A Hacker News discussion spotlights a crisp mathematical fact: not every elementary function boils down to compositions of exponentials and logarithms. This undercuts the notion that exp and log—two workhorses of analysis—span the full palette of elementary transcendentials. The thread, drawing from a 2023 blog post by mathematician William Stein, proves sine cannot be expressed using only real-valued exp, log, +, *, /, and composition.

Elementary functions form the backbone of calculus textbooks: polynomials, rationals, roots, exponentials, logarithms, trigonometric functions (sin, cos, tan), inverse trig, hyperbolic functions, and their inverses. Systems like Mathematica or SymPy treat these as primitives, composing them via arithmetic and inversion. The exp-log subclass restricts to constants, the identity function x, exp, log, field operations (+, *, /), and substitution. No trig allowed.

Why Sine Resists Exp-Log

Stein’s proof hinges on analytic properties. Exp-log functions extend holomorphically to the complex plane with at most logarithmic branch points. Sine, however, is entire—analytic everywhere, no singularities. But that’s not enough; the real kicker is growth rates and zero distributions.

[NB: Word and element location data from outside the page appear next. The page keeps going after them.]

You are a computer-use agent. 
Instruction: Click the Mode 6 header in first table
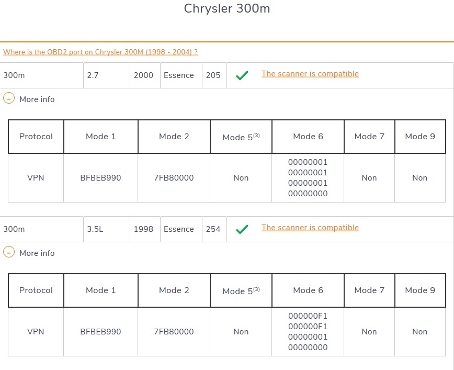308,137
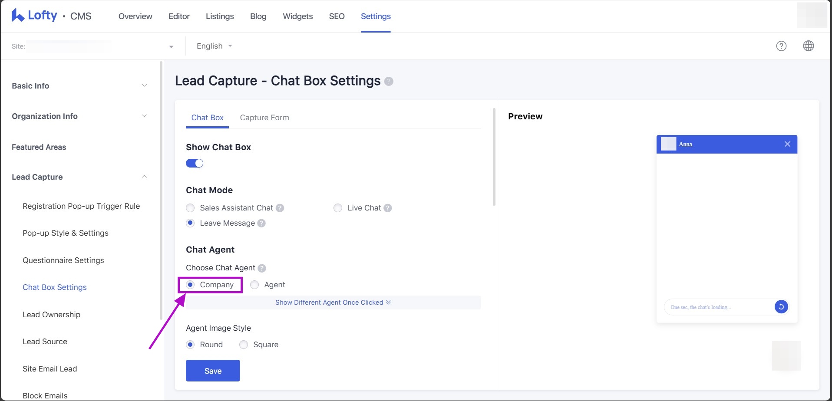This screenshot has height=401, width=832.
Task: Choose Agent as the chat agent
Action: pyautogui.click(x=254, y=285)
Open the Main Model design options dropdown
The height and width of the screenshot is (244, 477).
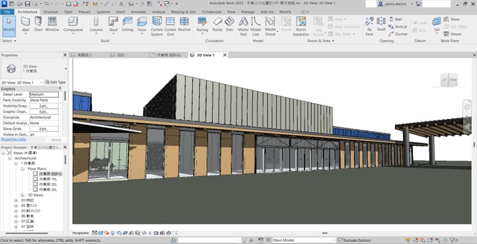304,240
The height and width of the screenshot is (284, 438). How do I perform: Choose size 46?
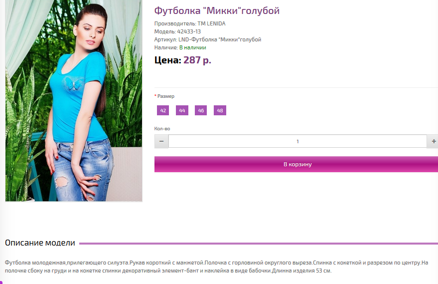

Consider the Taylor series. Exp-log functions produce lacunary series (gaps in powers) or specific radius behaviors under composition. Sine’s series sin(z) = z - z^3/3! + z^5/5! - ... has no such gaps. More rigorously, apply the Denjoy-Carleman theorem on quasi-analytic classes. Exp-log functions belong to a class where nonzero functions cannot vanish on an interval unless identically zero. Sine vanishes infinitely often, but the proof refines this.

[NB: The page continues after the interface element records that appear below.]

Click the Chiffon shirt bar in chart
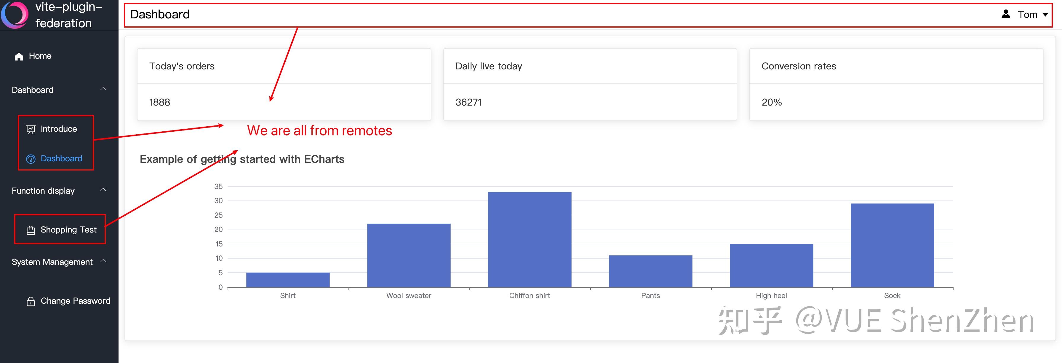The height and width of the screenshot is (363, 1062). [529, 239]
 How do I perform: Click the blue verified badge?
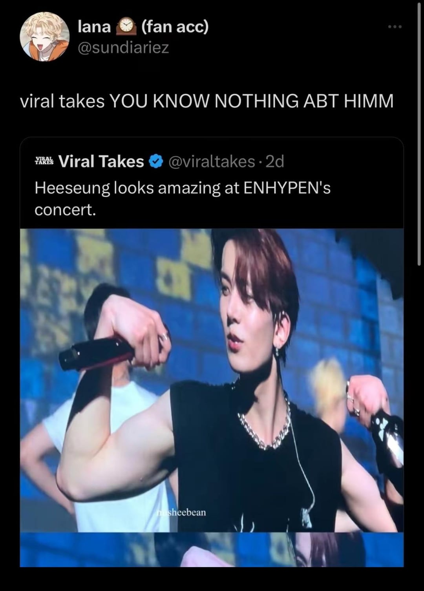[156, 162]
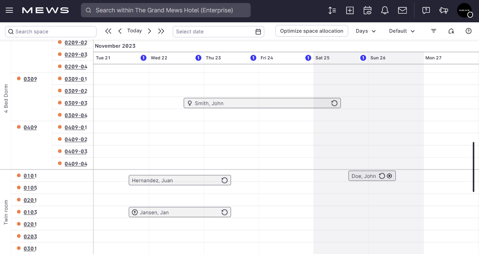Open the notifications bell icon
The width and height of the screenshot is (479, 254).
point(385,10)
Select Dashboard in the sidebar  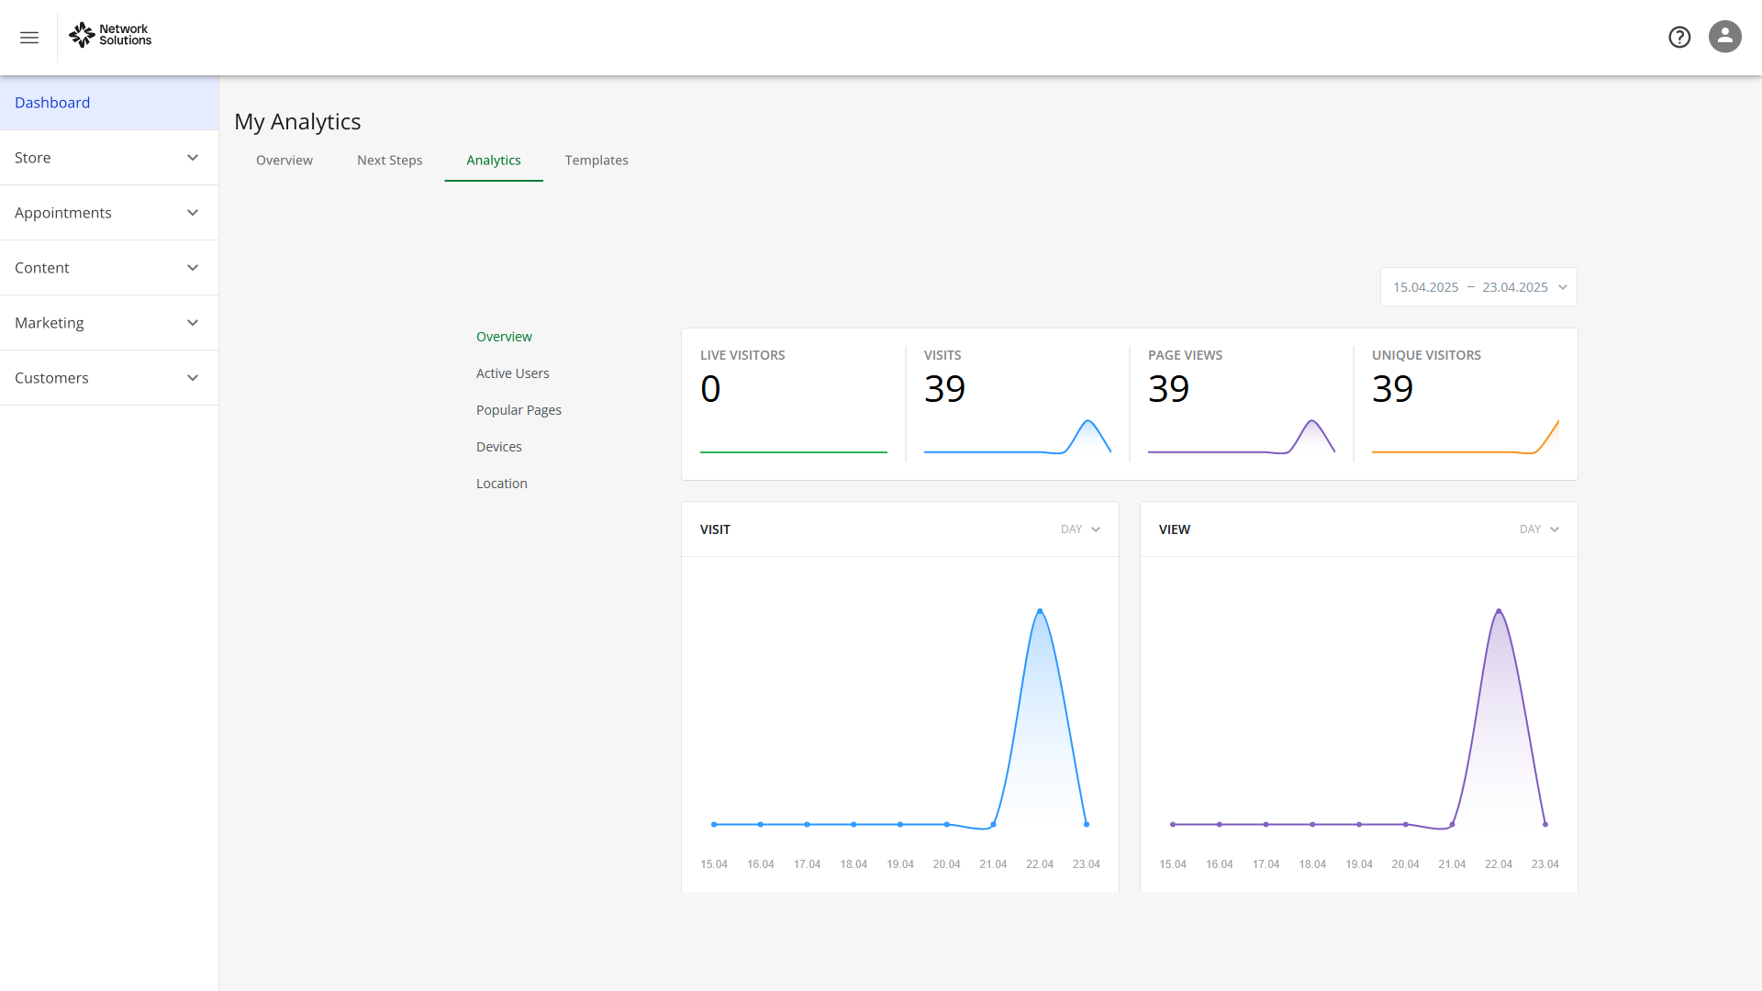(52, 103)
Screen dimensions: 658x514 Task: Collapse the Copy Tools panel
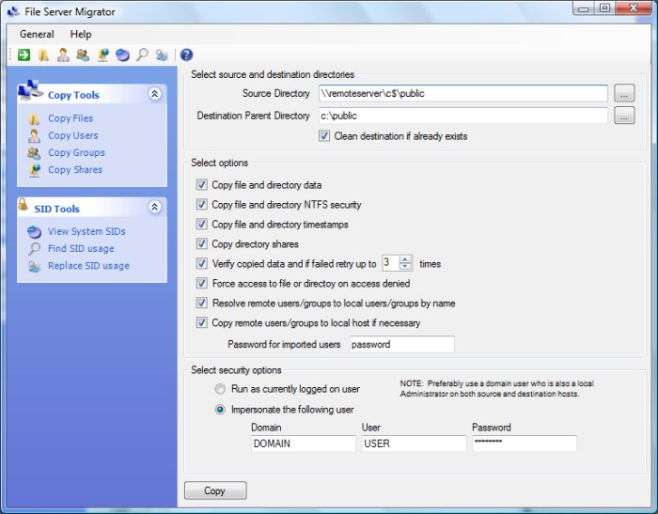[x=155, y=95]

A simpler angle: assume sin(x) = f(exp, log)(x) for some real exp-log f. Then sin(ix) = i sinh(x), linking to hyperbolics. But hyperbolics are exp-log—sinh(x) = (e^x – e^{-x})/2. Complexification breaks it: exp-log over reals doesn’t close under i-substitution without introducing imaginaries explicitly, forbidden here. Stein formalizes via field extensions and automorphism groups, showing no embedding exists.

This echoes Liouville’s theorem on elementary integration: not all integrals of elementary functions stay elementary. Here, it’s expression, not integration. Differential Galois theory underpins both, revealing algebraic obstructions in Picard-Vessiot extensions.

Implications for Computation and Beyond

CAS developers know this intimately. Risch’s algorithm integrates exp-log efficiently but stalls on trig. SymPy’s integrate(sin(x)/x, x) returns Si(x), a special function, because exp-log can’t capture it. Implementing full elementary integration demands trig primitives—hundreds of cases in codebases like FriCAS.

In program synthesis and AI, tools like DreamCoder or αTensor hunt for functional programs from primitives. Limiting to exp-log speeds search but misses 20-30% of common math tasks, per benchmarks on execution traces. Neural symbolic methods (e.g., DeepMind’s work) face similar walls; training on exp-log data won’t synthesize sin without hacks like Fourier embeddings.

Crypto ties in subtly. Elliptic curve ops use Weierstrass forms, but advanced schemes (e.g., isogeny-based post-quantum) rely on exp-log for simulation, yet verification needs full elementary support. Secure multiparty computation libraries like MP-SPDZ implement custom exp approximations, but proving equivalence to sin-like functions risks overflow or precision loss—10^{-15} relative error in double precision for naive series.

Finance models Black-Scholes with exp-log (normals via error functions, themselves non-elementary). Volatility smiles demand numerical trig fits. Skeptically, hype around “universal” neural ODEs ignores these limits; they approximate but don’t equate symbolically.

Why care? Symbolic math isn’t toys. It powers theorem provers (Lean, Coq), optimizing compilers (LLVM’s SLP), and automated reasoning in security (e.g., verifying sha256 reductions). Recognizing exp-log boundaries prevents overreach—build with primitives, or accept approximations. The HN thread clocks 200+ comments, mostly devs nodding: math’s foundations bite back in code.